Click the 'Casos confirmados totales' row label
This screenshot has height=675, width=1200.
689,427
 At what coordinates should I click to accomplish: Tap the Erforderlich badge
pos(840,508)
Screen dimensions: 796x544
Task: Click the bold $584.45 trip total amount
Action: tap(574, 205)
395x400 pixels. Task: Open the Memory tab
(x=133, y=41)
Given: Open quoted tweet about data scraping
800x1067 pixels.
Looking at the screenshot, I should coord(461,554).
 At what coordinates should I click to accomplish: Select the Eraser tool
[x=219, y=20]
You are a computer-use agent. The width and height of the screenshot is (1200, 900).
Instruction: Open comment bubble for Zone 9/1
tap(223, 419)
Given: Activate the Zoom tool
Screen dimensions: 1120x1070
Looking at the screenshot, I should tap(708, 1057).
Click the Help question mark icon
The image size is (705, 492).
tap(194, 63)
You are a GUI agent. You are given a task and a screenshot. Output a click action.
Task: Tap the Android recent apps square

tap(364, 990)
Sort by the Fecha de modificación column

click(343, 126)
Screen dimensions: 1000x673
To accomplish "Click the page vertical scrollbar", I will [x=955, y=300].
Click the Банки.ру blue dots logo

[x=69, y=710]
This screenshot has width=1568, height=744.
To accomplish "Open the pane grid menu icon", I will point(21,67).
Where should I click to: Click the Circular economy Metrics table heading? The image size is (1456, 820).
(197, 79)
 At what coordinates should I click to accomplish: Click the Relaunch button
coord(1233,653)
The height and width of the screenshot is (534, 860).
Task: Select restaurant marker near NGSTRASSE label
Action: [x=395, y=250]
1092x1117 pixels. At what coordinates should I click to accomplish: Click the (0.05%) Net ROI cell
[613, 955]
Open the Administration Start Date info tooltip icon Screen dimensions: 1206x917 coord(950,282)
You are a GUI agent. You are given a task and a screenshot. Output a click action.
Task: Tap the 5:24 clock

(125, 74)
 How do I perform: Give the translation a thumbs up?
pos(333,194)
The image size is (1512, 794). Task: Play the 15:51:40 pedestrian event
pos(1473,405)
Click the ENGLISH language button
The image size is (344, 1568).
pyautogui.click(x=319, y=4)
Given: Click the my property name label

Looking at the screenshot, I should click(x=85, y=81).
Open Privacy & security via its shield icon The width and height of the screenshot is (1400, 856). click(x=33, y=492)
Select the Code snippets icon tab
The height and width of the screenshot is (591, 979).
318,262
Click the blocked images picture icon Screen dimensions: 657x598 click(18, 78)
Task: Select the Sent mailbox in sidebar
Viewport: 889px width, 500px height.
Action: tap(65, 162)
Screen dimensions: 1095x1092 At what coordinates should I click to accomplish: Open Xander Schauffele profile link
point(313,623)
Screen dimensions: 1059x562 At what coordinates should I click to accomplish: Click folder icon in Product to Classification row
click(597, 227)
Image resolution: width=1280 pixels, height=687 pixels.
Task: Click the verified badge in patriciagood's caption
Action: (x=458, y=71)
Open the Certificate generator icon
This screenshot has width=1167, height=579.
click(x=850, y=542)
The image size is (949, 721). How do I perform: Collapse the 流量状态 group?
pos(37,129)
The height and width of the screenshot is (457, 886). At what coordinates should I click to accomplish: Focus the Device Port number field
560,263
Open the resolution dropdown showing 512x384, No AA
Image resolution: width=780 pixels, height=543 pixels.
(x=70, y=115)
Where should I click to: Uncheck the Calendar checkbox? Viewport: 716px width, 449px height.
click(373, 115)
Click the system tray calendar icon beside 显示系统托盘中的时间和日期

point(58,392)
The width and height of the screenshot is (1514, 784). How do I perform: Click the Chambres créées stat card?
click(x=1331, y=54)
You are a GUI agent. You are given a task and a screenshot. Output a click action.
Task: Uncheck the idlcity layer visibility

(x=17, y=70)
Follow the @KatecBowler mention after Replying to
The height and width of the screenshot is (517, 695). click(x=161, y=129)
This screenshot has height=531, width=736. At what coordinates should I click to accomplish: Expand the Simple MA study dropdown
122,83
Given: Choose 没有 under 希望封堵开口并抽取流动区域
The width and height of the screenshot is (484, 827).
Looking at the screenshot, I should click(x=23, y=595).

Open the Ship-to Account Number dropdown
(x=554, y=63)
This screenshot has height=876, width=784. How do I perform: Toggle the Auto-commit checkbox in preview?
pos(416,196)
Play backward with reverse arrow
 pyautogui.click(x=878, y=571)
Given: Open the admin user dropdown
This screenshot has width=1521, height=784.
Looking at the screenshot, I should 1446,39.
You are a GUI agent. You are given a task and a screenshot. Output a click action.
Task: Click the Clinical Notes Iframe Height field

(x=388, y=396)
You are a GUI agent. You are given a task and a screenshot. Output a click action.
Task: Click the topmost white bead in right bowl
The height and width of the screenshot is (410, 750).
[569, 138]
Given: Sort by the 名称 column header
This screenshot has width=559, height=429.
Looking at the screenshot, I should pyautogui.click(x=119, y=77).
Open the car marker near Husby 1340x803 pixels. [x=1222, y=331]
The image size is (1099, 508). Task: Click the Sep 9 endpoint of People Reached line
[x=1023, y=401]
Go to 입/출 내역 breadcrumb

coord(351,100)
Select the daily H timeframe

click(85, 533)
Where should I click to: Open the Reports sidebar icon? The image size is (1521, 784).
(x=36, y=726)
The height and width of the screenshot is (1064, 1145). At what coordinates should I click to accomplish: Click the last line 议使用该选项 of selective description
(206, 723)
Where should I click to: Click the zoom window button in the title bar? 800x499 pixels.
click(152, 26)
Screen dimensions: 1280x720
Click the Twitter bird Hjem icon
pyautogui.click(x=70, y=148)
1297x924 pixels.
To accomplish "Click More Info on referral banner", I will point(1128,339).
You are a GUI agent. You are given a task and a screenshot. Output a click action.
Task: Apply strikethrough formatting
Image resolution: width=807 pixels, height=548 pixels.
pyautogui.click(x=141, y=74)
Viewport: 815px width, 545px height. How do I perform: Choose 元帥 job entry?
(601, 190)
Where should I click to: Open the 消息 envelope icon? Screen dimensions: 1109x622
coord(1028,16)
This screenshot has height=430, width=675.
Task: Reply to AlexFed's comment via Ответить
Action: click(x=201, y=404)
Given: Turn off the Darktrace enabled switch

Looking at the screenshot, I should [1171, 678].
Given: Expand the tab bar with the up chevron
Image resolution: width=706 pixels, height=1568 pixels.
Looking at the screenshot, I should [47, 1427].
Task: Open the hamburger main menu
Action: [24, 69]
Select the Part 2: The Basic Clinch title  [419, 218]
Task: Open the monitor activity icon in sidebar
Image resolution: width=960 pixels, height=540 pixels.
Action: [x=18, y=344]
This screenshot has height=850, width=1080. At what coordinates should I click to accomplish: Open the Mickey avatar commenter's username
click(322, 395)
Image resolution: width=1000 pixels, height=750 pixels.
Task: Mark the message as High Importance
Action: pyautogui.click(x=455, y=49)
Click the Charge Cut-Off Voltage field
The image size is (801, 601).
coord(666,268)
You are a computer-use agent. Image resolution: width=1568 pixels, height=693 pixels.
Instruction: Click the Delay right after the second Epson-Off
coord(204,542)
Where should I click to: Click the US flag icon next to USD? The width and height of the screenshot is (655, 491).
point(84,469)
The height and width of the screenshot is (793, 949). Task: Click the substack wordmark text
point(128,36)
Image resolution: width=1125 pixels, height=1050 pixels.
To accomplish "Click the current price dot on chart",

────

- **Your goal**
Each entry above is to be copied out exactly.

- **Answer section**
Click the 'Casos confirmados totales' row label
This screenshot has height=675, width=1200.
689,427
 At what coordinates should I click to accomplish: Tap the Erforderlich badge
pos(840,508)
Screen dimensions: 796x544
Task: Click the bold $584.45 trip total amount
Action: tap(574, 205)
395x400 pixels. Task: Open the Memory tab
(x=133, y=41)
Given: Open quoted tweet about data scraping
800x1067 pixels.
Looking at the screenshot, I should coord(461,554).
 At what coordinates should I click to accomplish: Select the Eraser tool
[x=219, y=20]
You are a computer-use agent. The width and height of the screenshot is (1200, 900).
Instruction: Open comment bubble for Zone 9/1
tap(223, 419)
Given: Activate the Zoom tool
Screen dimensions: 1120x1070
Looking at the screenshot, I should tap(708, 1057).
Click the Help question mark icon
The image size is (705, 492).
tap(194, 63)
You are a GUI agent. You are given a task and a screenshot. Output a click action.
Task: Tap the Android recent apps square

tap(364, 990)
Sort by the Fecha de modificación column

click(343, 126)
Screen dimensions: 1000x673
To accomplish "Click the page vertical scrollbar", I will [x=955, y=300].
Click the Банки.ру blue dots logo

[x=69, y=710]
This screenshot has width=1568, height=744.
To accomplish "Open the pane grid menu icon", I will point(21,67).
Where should I click to: Click the Circular economy Metrics table heading? The image size is (1456, 820).
(197, 79)
 At what coordinates should I click to accomplish: Click the Relaunch button
coord(1233,653)
The height and width of the screenshot is (534, 860).
Task: Select restaurant marker near NGSTRASSE label
Action: [x=395, y=250]
1092x1117 pixels. At what coordinates should I click to accomplish: Click the (0.05%) Net ROI cell
[613, 955]
Open the Administration Start Date info tooltip icon Screen dimensions: 1206x917 coord(950,282)
You are a GUI agent. You are given a task and a screenshot. Output a click action.
Task: Tap the 5:24 clock

(125, 74)
 How do I perform: Give the translation a thumbs up?
pos(333,194)
The image size is (1512, 794). Task: Play the 15:51:40 pedestrian event
pos(1473,405)
Click the ENGLISH language button
The image size is (344, 1568).
pyautogui.click(x=319, y=4)
Given: Click the my property name label

Looking at the screenshot, I should click(x=85, y=81).
Open Privacy & security via its shield icon The width and height of the screenshot is (1400, 856). click(x=33, y=492)
Select the Code snippets icon tab
The height and width of the screenshot is (591, 979).
318,262
Click the blocked images picture icon Screen dimensions: 657x598 click(18, 78)
Task: Select the Sent mailbox in sidebar
Viewport: 889px width, 500px height.
Action: tap(65, 162)
Screen dimensions: 1095x1092 At what coordinates should I click to accomplish: Open Xander Schauffele profile link
point(313,623)
Screen dimensions: 1059x562 At what coordinates should I click to accomplish: Click folder icon in Product to Classification row
click(597, 227)
Image resolution: width=1280 pixels, height=687 pixels.
Task: Click the verified badge in patriciagood's caption
Action: (x=458, y=71)
Open the Certificate generator icon
This screenshot has width=1167, height=579.
click(x=850, y=542)
The image size is (949, 721). How do I perform: Collapse the 流量状态 group?
pos(37,129)
The height and width of the screenshot is (457, 886). At what coordinates should I click to accomplish: Focus the Device Port number field
560,263
Open the resolution dropdown showing 512x384, No AA
Image resolution: width=780 pixels, height=543 pixels.
(x=70, y=115)
Where should I click to: Uncheck the Calendar checkbox? Viewport: 716px width, 449px height.
click(373, 115)
Click the system tray calendar icon beside 显示系统托盘中的时间和日期

point(58,392)
The width and height of the screenshot is (1514, 784). How do I perform: Click the Chambres créées stat card?
click(x=1331, y=54)
You are a GUI agent. You are given a task and a screenshot. Output a click action.
Task: Uncheck the idlcity layer visibility

(x=17, y=70)
Follow the @KatecBowler mention after Replying to
The height and width of the screenshot is (517, 695). click(x=161, y=129)
This screenshot has height=531, width=736. At what coordinates should I click to accomplish: Expand the Simple MA study dropdown
122,83
Given: Choose 没有 under 希望封堵开口并抽取流动区域
The width and height of the screenshot is (484, 827).
Looking at the screenshot, I should click(x=23, y=595).

Open the Ship-to Account Number dropdown
(x=554, y=63)
This screenshot has height=876, width=784. How do I perform: Toggle the Auto-commit checkbox in preview?
pos(416,196)
Play backward with reverse arrow
 pyautogui.click(x=878, y=571)
Given: Open the admin user dropdown
This screenshot has width=1521, height=784.
Looking at the screenshot, I should 1446,39.
You are a GUI agent. You are given a task and a screenshot. Output a click action.
Task: Click the Clinical Notes Iframe Height field

(x=388, y=396)
You are a GUI agent. You are given a task and a screenshot. Output a click action.
Task: Click the topmost white bead in right bowl
The height and width of the screenshot is (410, 750).
[569, 138]
Given: Sort by the 名称 column header
This screenshot has width=559, height=429.
Looking at the screenshot, I should pyautogui.click(x=119, y=77).
Open the car marker near Husby 1340x803 pixels. [x=1222, y=331]
The image size is (1099, 508). Task: Click the Sep 9 endpoint of People Reached line
[x=1023, y=401]
Go to 입/출 내역 breadcrumb

coord(351,100)
Select the daily H timeframe

click(85, 533)
Where should I click to: Open the Reports sidebar icon? The image size is (1521, 784).
(x=36, y=726)
The height and width of the screenshot is (1064, 1145). At what coordinates should I click to accomplish: Click the last line 议使用该选项 of selective description
(206, 723)
Where should I click to: Click the zoom window button in the title bar? 800x499 pixels.
click(152, 26)
Screen dimensions: 1280x720
Click the Twitter bird Hjem icon
pyautogui.click(x=70, y=148)
1297x924 pixels.
To accomplish "Click More Info on referral banner", I will point(1128,339).
You are a GUI agent. You are given a task and a screenshot. Output a click action.
Task: Apply strikethrough formatting
Image resolution: width=807 pixels, height=548 pixels.
pyautogui.click(x=141, y=74)
Viewport: 815px width, 545px height. How do I perform: Choose 元帥 job entry?
(601, 190)
Where should I click to: Open the 消息 envelope icon? Screen dimensions: 1109x622
coord(1028,16)
This screenshot has height=430, width=675.
Task: Reply to AlexFed's comment via Ответить
Action: click(x=201, y=404)
Given: Turn off the Darktrace enabled switch

Looking at the screenshot, I should [1171, 678].
Given: Expand the tab bar with the up chevron
Image resolution: width=706 pixels, height=1568 pixels.
Looking at the screenshot, I should [47, 1427].
Task: Open the hamburger main menu
Action: [24, 69]
Select the Part 2: The Basic Clinch title  [419, 218]
Task: Open the monitor activity icon in sidebar
Image resolution: width=960 pixels, height=540 pixels.
Action: [x=18, y=344]
This screenshot has height=850, width=1080. At what coordinates should I click to accomplish: Open the Mickey avatar commenter's username
click(322, 395)
Image resolution: width=1000 pixels, height=750 pixels.
Task: Mark the message as High Importance
Action: pyautogui.click(x=455, y=49)
Click the Charge Cut-Off Voltage field
The image size is (801, 601).
coord(666,268)
You are a computer-use agent. Image resolution: width=1568 pixels, height=693 pixels.
Instruction: Click the Delay right after the second Epson-Off
coord(204,542)
Where should I click to: Click the US flag icon next to USD? The width and height of the screenshot is (655, 491).
point(84,469)
The height and width of the screenshot is (793, 949). Task: Click the substack wordmark text
point(128,36)
Image resolution: width=1125 pixels, height=1050 pixels.
To accomplish "Click the current price dot on chart",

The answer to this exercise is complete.